Word for word, repeat each of the records below.
*** THE INPUT Section Begins ***
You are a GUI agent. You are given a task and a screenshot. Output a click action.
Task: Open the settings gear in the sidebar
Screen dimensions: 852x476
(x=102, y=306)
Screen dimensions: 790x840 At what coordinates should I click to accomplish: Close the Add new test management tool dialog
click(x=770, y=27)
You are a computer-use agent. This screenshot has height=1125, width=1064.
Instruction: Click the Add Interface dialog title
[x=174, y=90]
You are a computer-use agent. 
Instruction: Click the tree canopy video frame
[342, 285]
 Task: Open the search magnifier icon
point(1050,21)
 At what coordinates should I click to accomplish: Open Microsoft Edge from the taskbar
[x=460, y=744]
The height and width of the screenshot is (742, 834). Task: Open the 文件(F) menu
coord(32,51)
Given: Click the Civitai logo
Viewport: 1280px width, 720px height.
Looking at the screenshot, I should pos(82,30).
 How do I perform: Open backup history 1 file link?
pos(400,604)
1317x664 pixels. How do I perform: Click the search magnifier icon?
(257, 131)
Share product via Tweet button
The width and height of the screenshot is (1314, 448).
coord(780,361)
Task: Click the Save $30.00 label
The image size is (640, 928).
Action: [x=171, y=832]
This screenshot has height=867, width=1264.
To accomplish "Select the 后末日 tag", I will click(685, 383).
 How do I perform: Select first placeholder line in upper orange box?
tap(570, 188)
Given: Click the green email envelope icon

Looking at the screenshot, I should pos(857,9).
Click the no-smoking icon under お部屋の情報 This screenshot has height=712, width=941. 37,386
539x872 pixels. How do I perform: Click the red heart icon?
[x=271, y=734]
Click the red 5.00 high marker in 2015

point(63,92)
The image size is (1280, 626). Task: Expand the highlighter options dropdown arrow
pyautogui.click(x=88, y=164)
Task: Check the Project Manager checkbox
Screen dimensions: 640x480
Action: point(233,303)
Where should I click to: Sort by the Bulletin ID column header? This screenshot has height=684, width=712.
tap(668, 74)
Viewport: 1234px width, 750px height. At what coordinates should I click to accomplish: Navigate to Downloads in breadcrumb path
*** THE INPUT Section Ends ***
EXERCISE RESPONSE:
You are a GUI agent. You are given a task and a screenshot. Output a click action.
Task: Open the settings gear in the sidebar
Screen dimensions: 852x476
(x=102, y=306)
Screen dimensions: 790x840 At what coordinates should I click to accomplish: Close the Add new test management tool dialog
click(x=770, y=27)
You are a computer-use agent. This screenshot has height=1125, width=1064.
Instruction: Click the Add Interface dialog title
[x=174, y=90]
You are a computer-use agent. 
Instruction: Click the tree canopy video frame
[342, 285]
 Task: Open the search magnifier icon
point(1050,21)
 At what coordinates should I click to accomplish: Open Microsoft Edge from the taskbar
[x=460, y=744]
The height and width of the screenshot is (742, 834). Task: Open the 文件(F) menu
coord(32,51)
Given: Click the Civitai logo
Viewport: 1280px width, 720px height.
Looking at the screenshot, I should pos(82,30).
 How do I perform: Open backup history 1 file link?
pos(400,604)
1317x664 pixels. How do I perform: Click the search magnifier icon?
(257, 131)
Share product via Tweet button
The width and height of the screenshot is (1314, 448).
coord(780,361)
Task: Click the Save $30.00 label
The image size is (640, 928).
Action: [x=171, y=832]
This screenshot has height=867, width=1264.
To accomplish "Select the 后末日 tag", I will click(685, 383).
 How do I perform: Select first placeholder line in upper orange box?
tap(570, 188)
Given: Click the green email envelope icon

Looking at the screenshot, I should pos(857,9).
Click the no-smoking icon under お部屋の情報 This screenshot has height=712, width=941. 37,386
539x872 pixels. How do I perform: Click the red heart icon?
[x=271, y=734]
Click the red 5.00 high marker in 2015

point(63,92)
The image size is (1280, 626). Task: Expand the highlighter options dropdown arrow
pyautogui.click(x=88, y=164)
Task: Check the Project Manager checkbox
Screen dimensions: 640x480
Action: point(233,303)
Where should I click to: Sort by the Bulletin ID column header? This screenshot has height=684, width=712.
tap(668, 74)
Viewport: 1234px width, 750px height. At what coordinates should I click to accomplish: Navigate to Downloads in breadcrumb path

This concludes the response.